Small is Successful
I am overly fond of citing Gall’s Law. It is one of the few ‘laws’ of systems and software development I know of that is generally correct with very few exceptions. It’s also one of the most widely ignored and disregarded laws of software development.
How many projects have you been involved with where the scope was much too broad at the start?
How many large-scale software projects do you know of that were successful?
Every project begins with ambitions—dreams of the great things we’re going to build. We see the future clearly. We can’t wait to get there. So, we put together glorious plans. This is how we work.
Too big and too complicated is the software industry watchword—a rallying cry that unites all coders and managers.
It isn’t because complex works. We have plenty of data that shows it doesn’t.
The Standish Group has been collecting data on software project success and failure over the past few decades. Even though the details vary, one thing has always been consistent: big projects fail, and small projects succeed.
From their 2015 report:
SUCCESSFUL | CHALLENGED | FAILED | TOTAL | |
---|---|---|---|---|
Grand | 6% | 51% | 43% | 100% |
Large | 11% | 59% | 30% | 100% |
Medium | 12% | 62% | 26% | 100% |
Moderate | 24% | 64% | 12% | 100% |
Small | 61% | 32% | 7% | 100% |
Small is successful. Ten times more successful.
Our industry wastes so much money on big projects that are unsuccessful.
What Do You Do When Big Projects Are A Recipe For Failure? #
Beginnings are always the most important. It’s vital that you be ruthless when cutting scope for a project that’s just starting. If possible, the plan should be to accomplish one thing and one thing only. If that works—remember, small projects can still fail—then you expand on that one thing with another.

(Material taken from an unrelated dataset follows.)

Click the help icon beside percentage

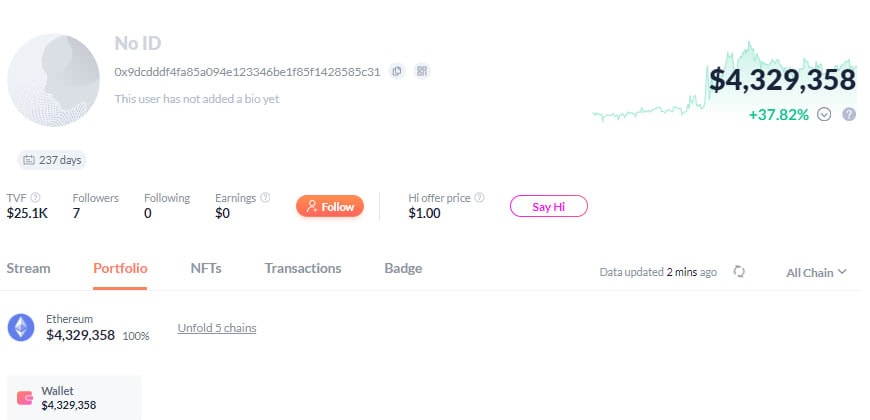pyautogui.click(x=849, y=114)
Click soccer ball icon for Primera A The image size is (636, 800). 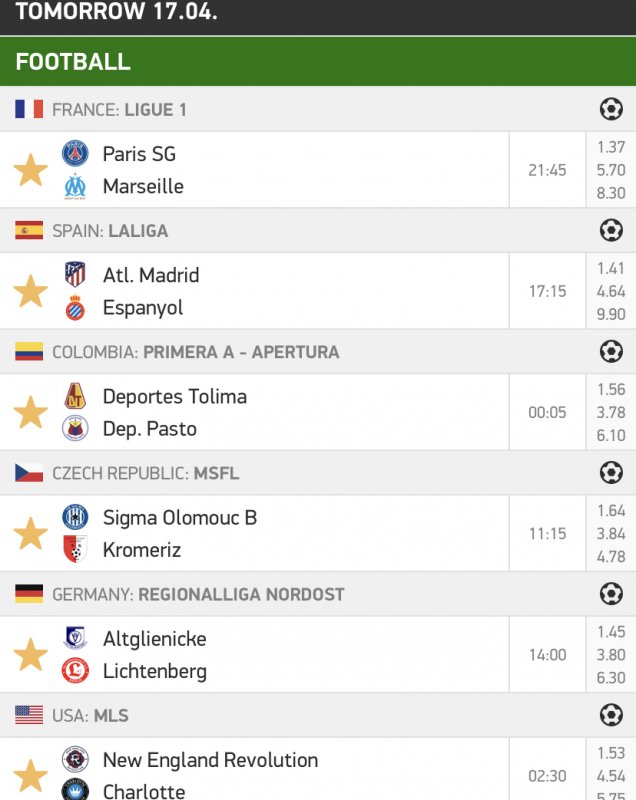(611, 351)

If you can get it past your management, you do one small thing at a time. This may sound like a wasteful approach to software development but, as the Standish Group reports demonstrate, the savings you get from a much higher project success rate should more than pay for it.
Small projects cost less, are less risky, and can, with thought, still build up to accomplish the ambitious goals we all suffer from in software development.
Small works.
And, circling back to Gall’s Law, where we started, this is exactly what you’d expect to see if Gall’s Law were true.
Big only works if it’s built up as a series of small things.